- **Work order**
Wherever the string "profile" occurs in a line of these records, report that line.

- **Exercise material**
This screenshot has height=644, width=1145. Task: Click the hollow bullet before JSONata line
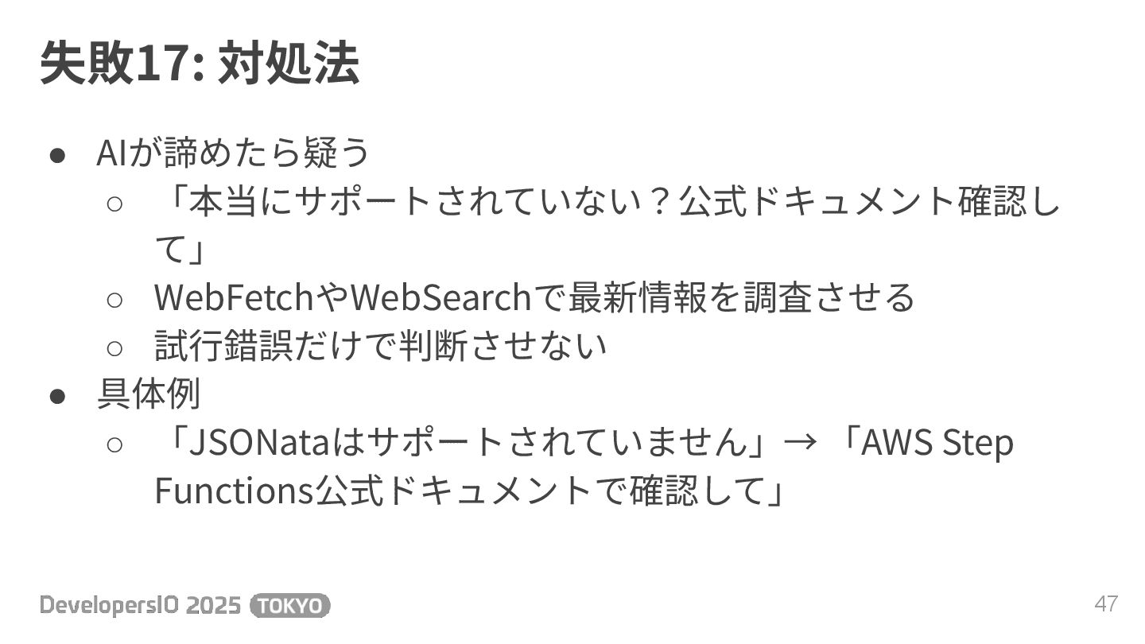(115, 444)
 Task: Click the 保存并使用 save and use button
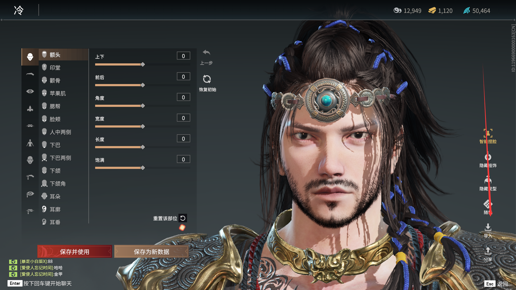tap(75, 252)
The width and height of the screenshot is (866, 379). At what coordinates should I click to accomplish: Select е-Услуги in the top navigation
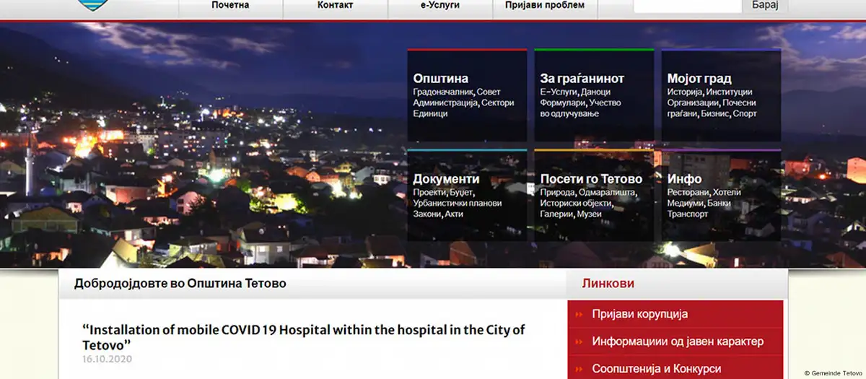[440, 6]
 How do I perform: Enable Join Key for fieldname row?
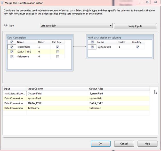tap(58, 57)
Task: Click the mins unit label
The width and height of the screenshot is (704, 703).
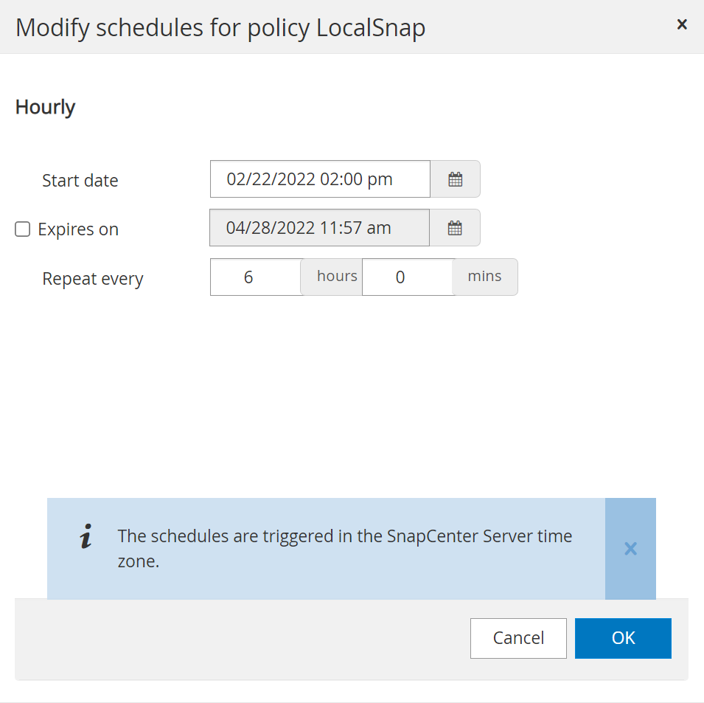Action: point(485,277)
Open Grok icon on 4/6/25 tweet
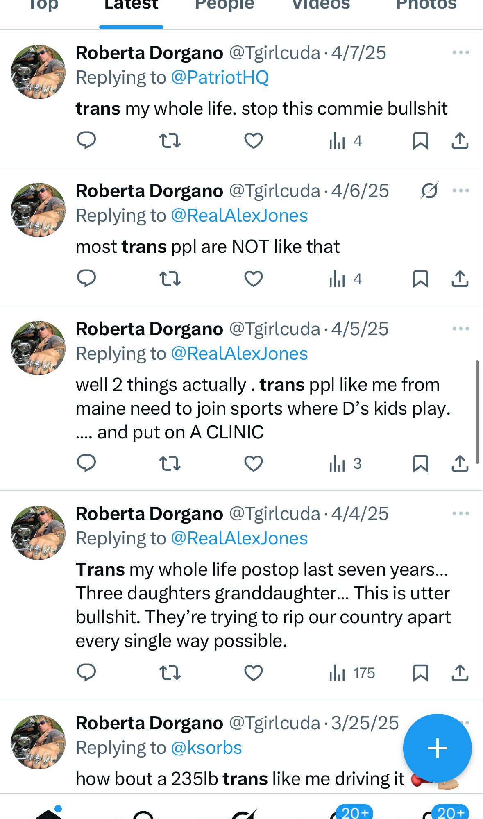This screenshot has height=819, width=483. pyautogui.click(x=429, y=191)
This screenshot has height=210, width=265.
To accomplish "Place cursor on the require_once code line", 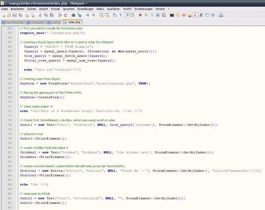I will [53, 33].
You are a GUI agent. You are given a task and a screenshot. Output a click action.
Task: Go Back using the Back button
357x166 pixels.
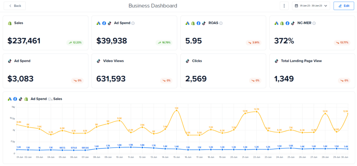pos(15,6)
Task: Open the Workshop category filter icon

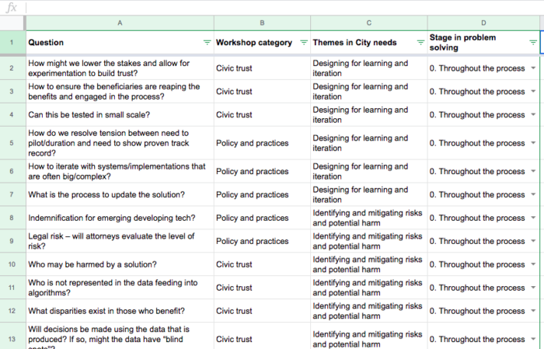Action: (302, 42)
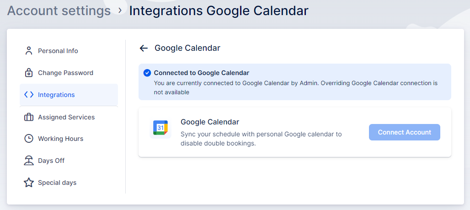Open the Change Password section
This screenshot has height=210, width=470.
point(65,73)
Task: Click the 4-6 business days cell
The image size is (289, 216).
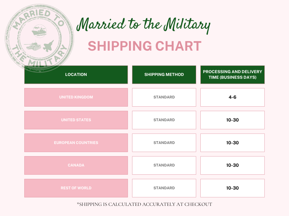Action: pyautogui.click(x=232, y=97)
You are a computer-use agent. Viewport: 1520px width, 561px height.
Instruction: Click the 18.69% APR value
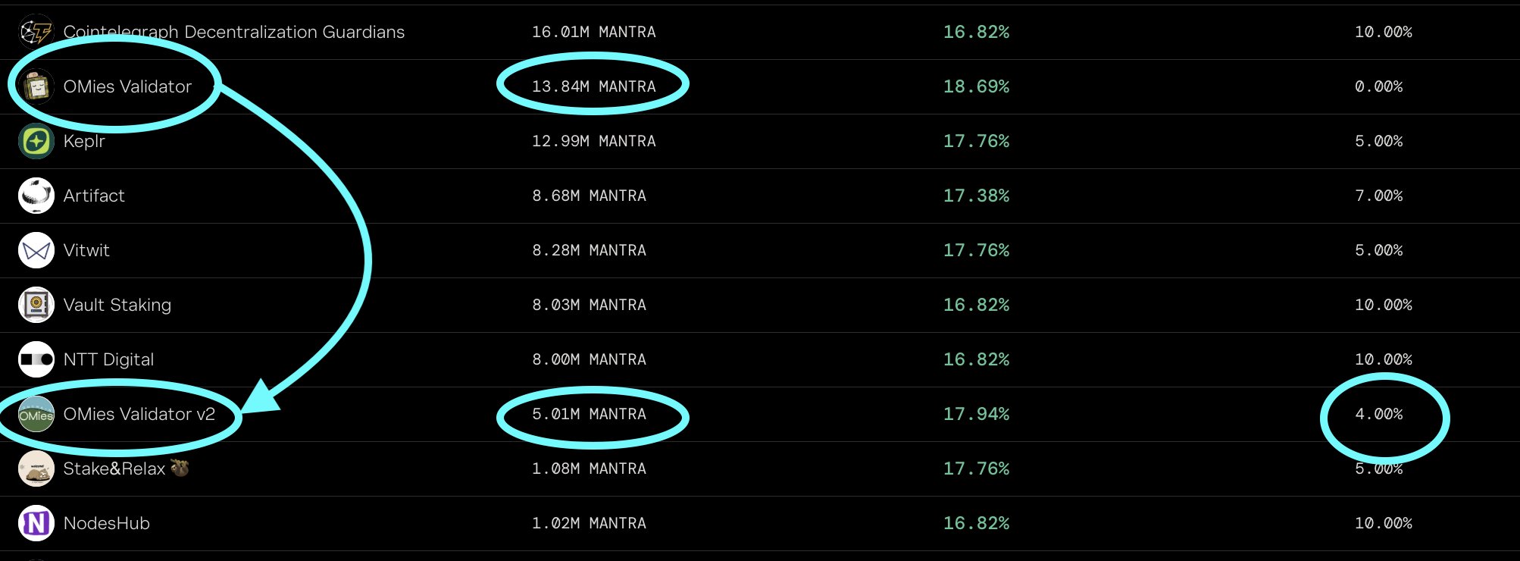point(976,87)
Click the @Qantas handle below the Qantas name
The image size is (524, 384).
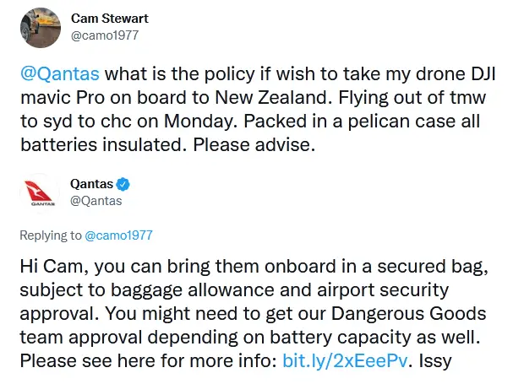96,200
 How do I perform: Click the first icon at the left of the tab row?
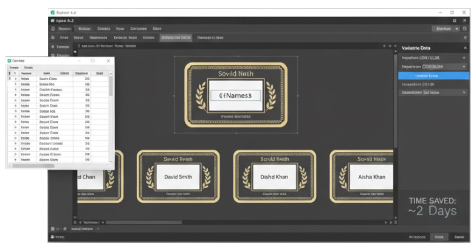pyautogui.click(x=53, y=38)
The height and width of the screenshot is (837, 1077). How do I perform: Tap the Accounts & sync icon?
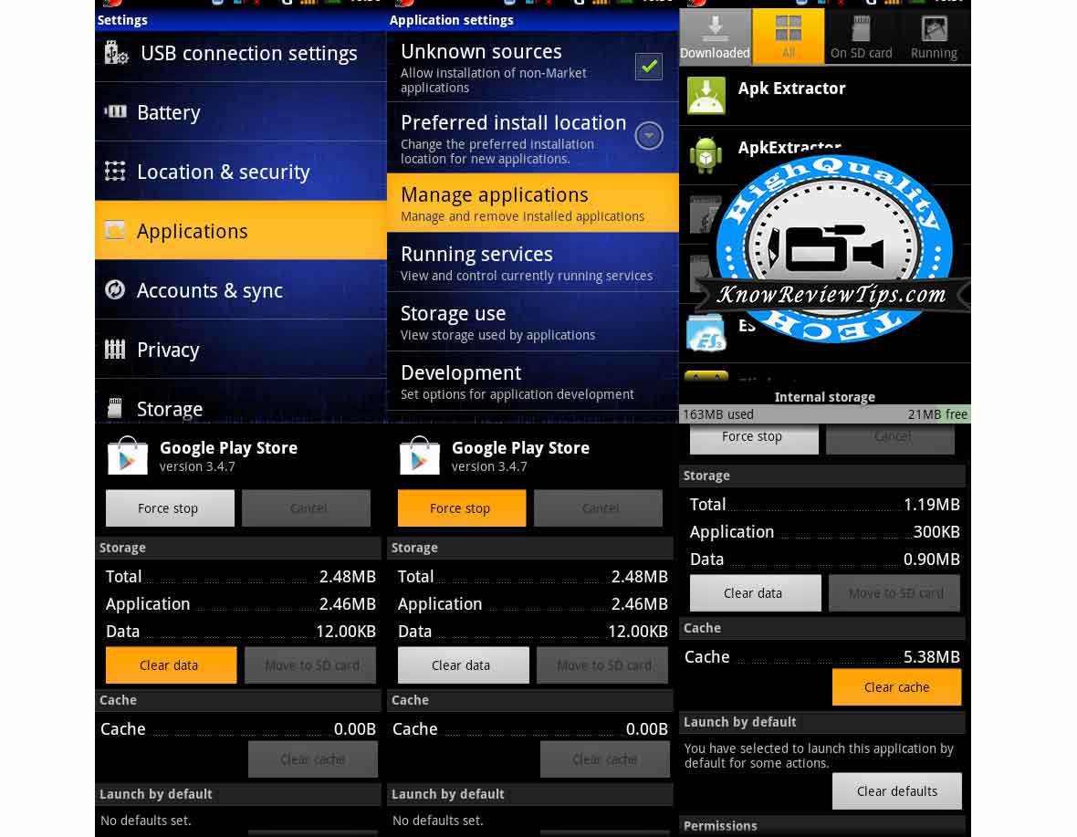115,290
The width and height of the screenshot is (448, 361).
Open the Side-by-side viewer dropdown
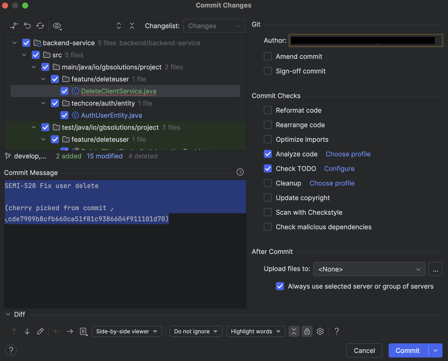127,331
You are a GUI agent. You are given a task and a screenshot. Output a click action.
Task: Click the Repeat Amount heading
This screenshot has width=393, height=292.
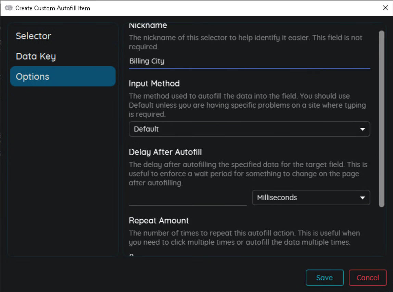(159, 221)
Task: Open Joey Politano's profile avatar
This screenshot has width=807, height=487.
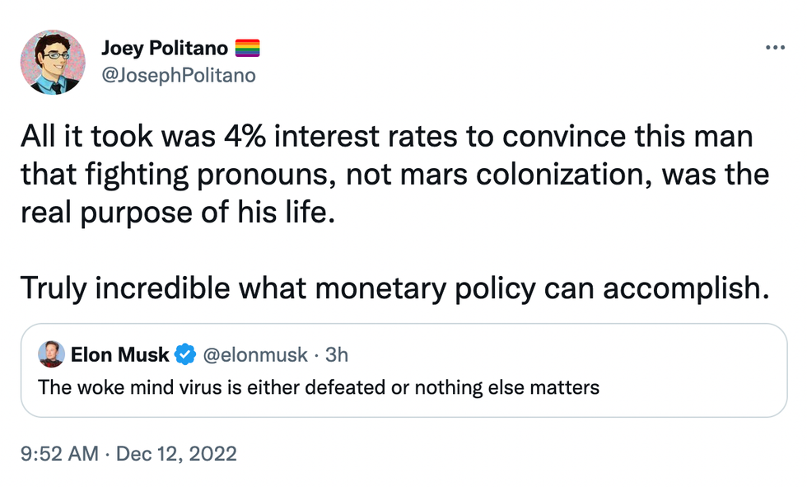Action: click(x=53, y=62)
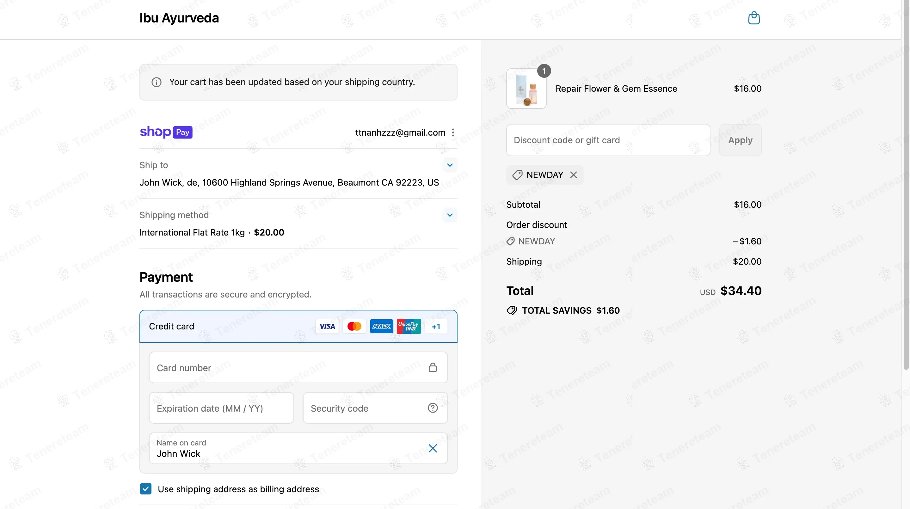
Task: Expand the Ship to address section
Action: coord(450,165)
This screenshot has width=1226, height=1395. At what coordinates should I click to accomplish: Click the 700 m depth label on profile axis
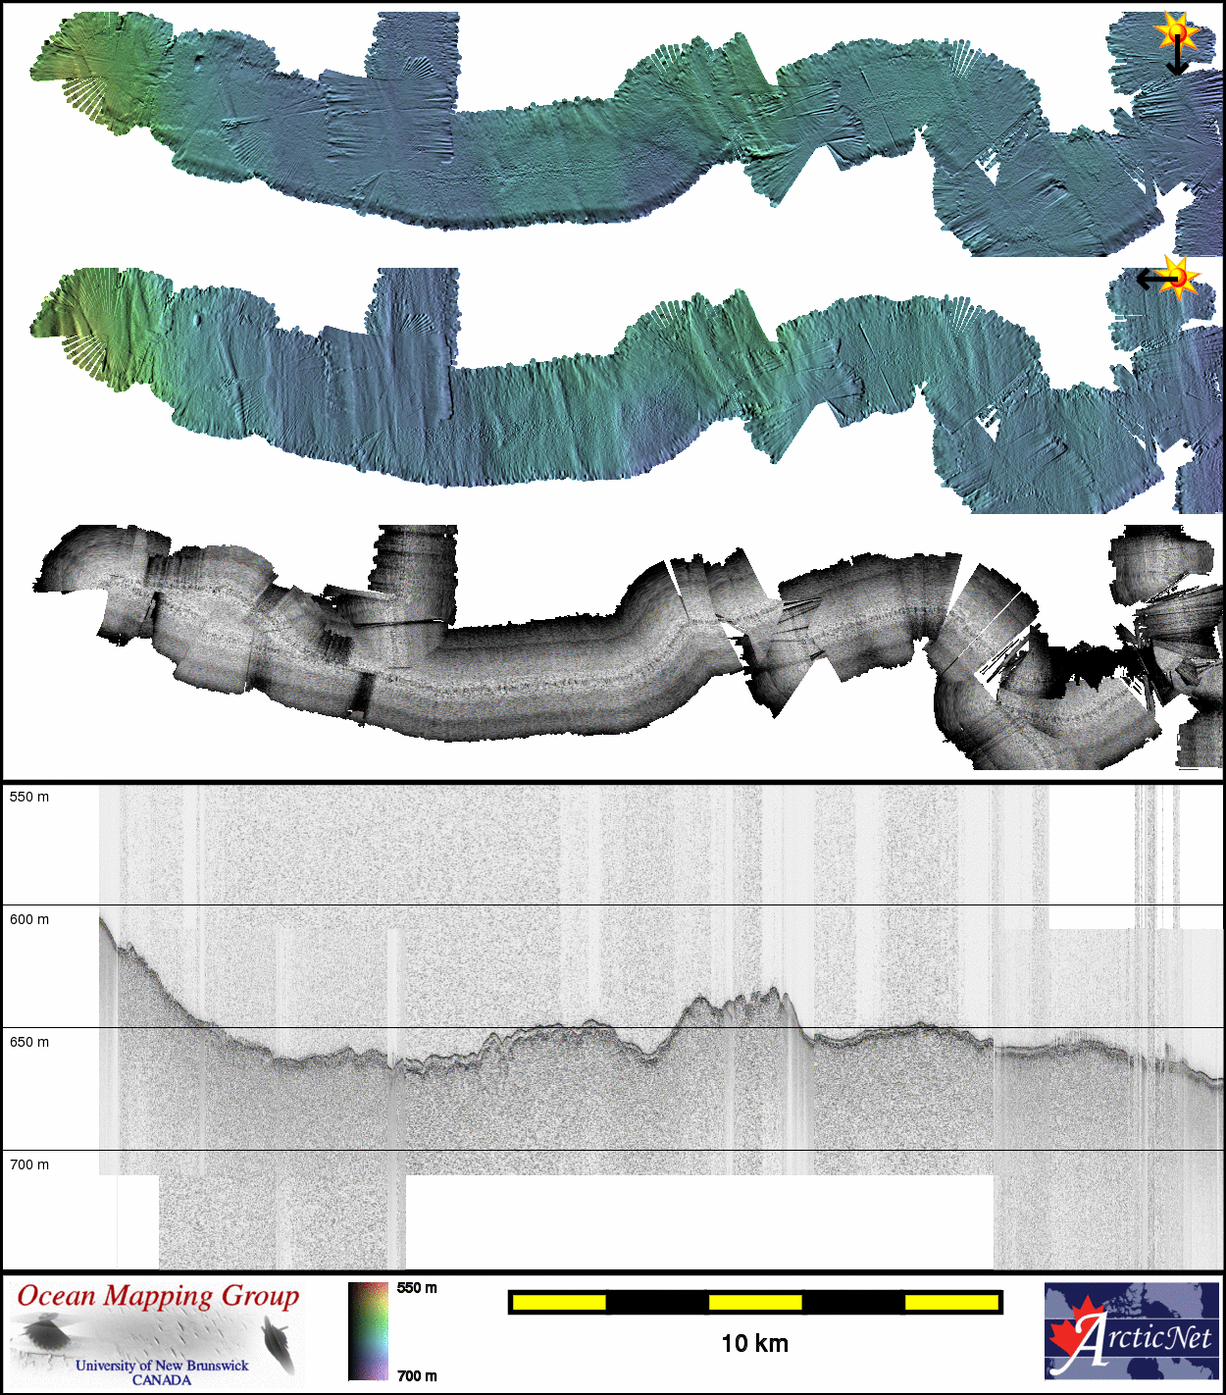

- **Response below**
Task: Open Joey Politano's profile avatar
This screenshot has width=1226, height=1395. At what coordinates should I click to accomplish: Click the 700 m depth label on profile axis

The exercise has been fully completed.